An implementation of a HMM Ngram language model in python.
Currently implements basic NGram analysis, and provides an interface to create samplers from your favorite corpus.
Use run_sampling_from_corpus.py to create samples trained on a corpus in a text file.
For more info about the input arguments, type
run_sampling_from_corpus.py -h
For more control, you can import the SentenceSamplerUtility class from the utilities module, which provides a convenient wrapper around the mechanics of sampler construction.
Some highlights from a trigram model trained on the collected works of Edgar Allan Poe from Project Gutenberg (included in the tests directory):
"And yet all was blackness and vacancy."
"Notwithstanding the obscurity which thus oppressed me."
"And it was the groan of mortal terror."
"Among this nation of necromancers there was wine."
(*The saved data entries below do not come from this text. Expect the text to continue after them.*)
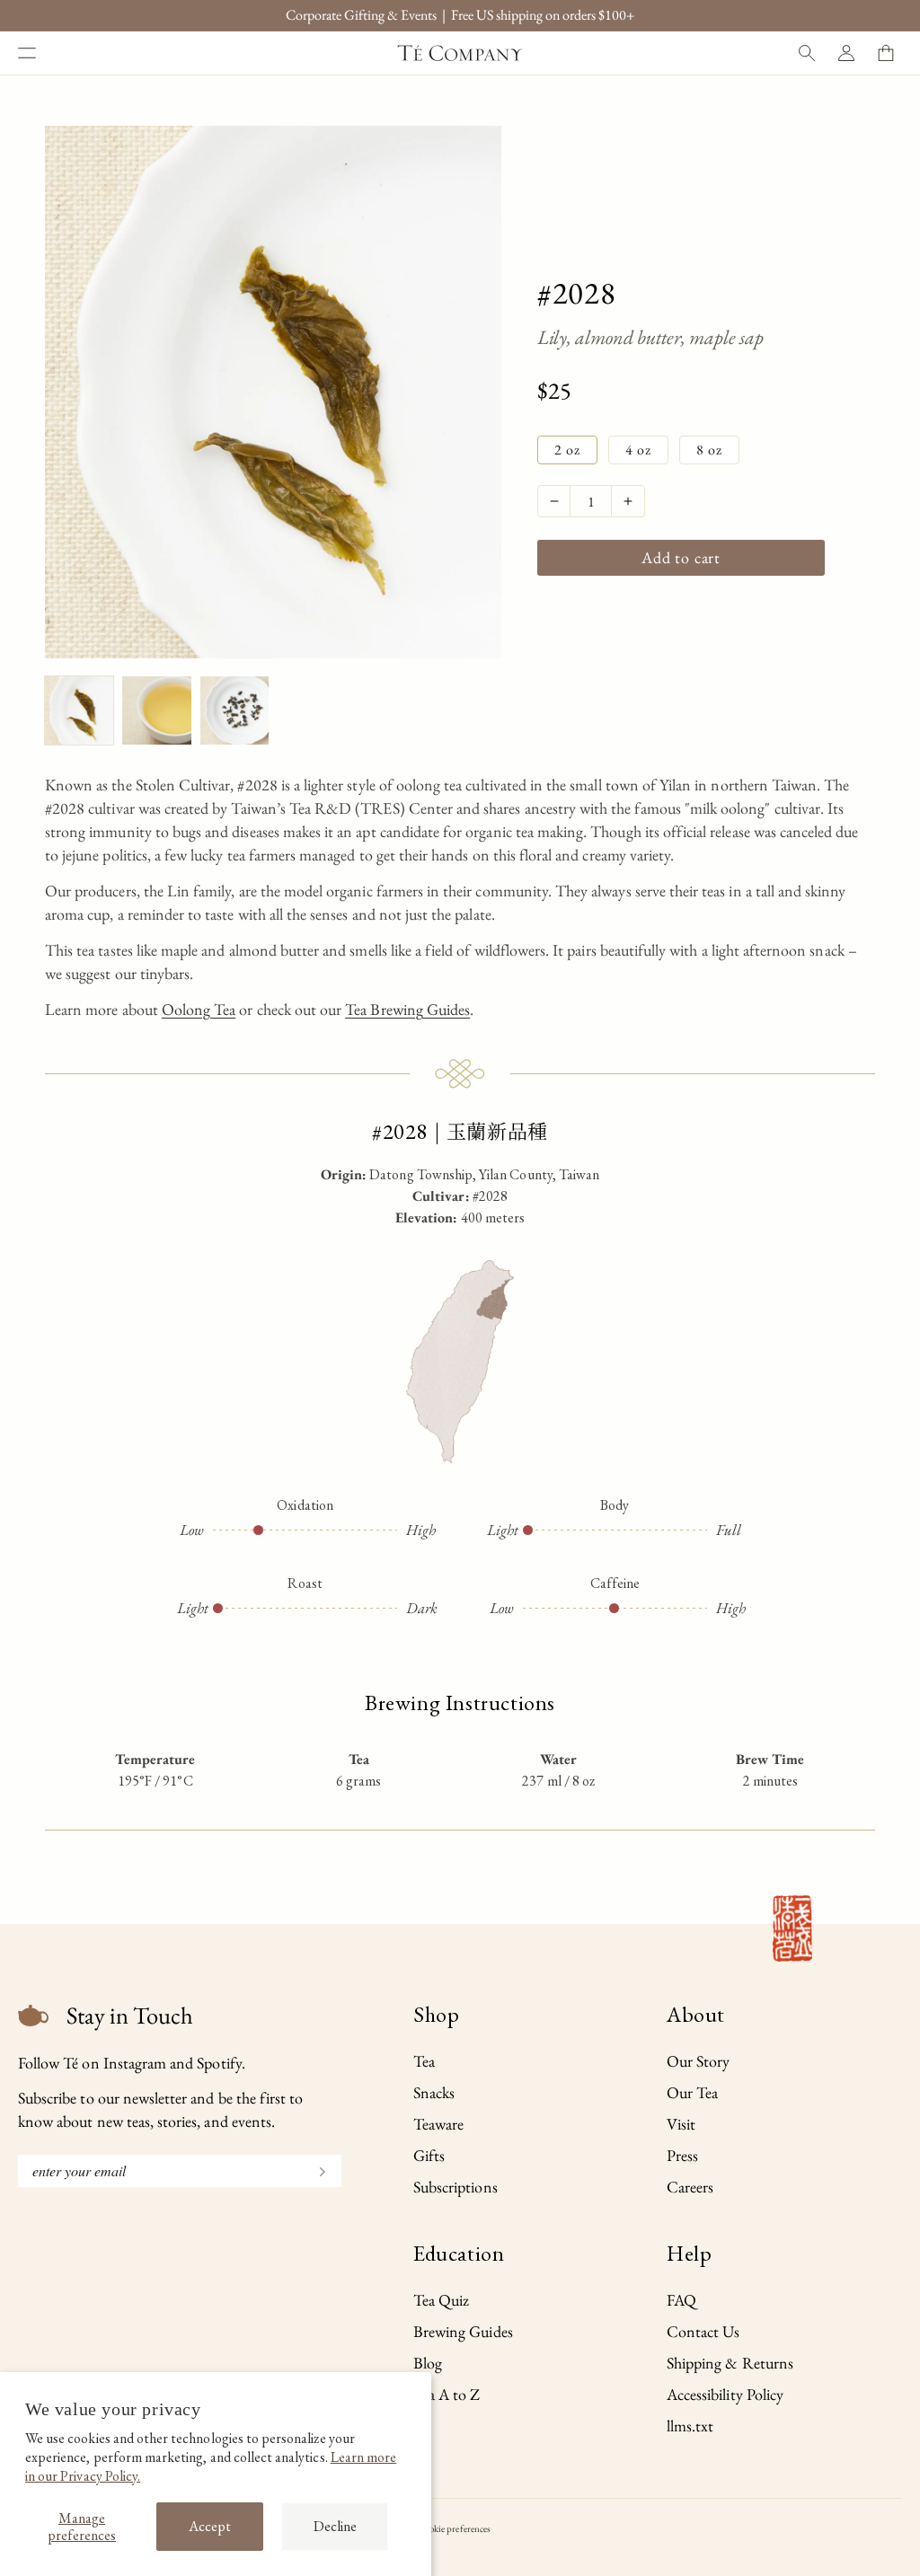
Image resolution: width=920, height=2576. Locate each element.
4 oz (638, 449)
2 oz (567, 449)
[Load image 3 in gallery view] (234, 710)
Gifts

Interestingly, only the shorter sentences seem vaguely comprehensible in this model. Poe's love of stringing short relative clauses together with commas causes longer sentences to descend into trippy comma-segmented context switches:
And so with combativeness, with a sudden elevation in turpitude, whose success at guessing in the contemplation of natural glory mingled at length, upon application of the Marchesa di Mentoni, (who for some time, much of what the more distressing, the more bitterly did I shudder to name them at all, the enthusiasm, and she trembled and very bitterly wept; but to define the day of my soul!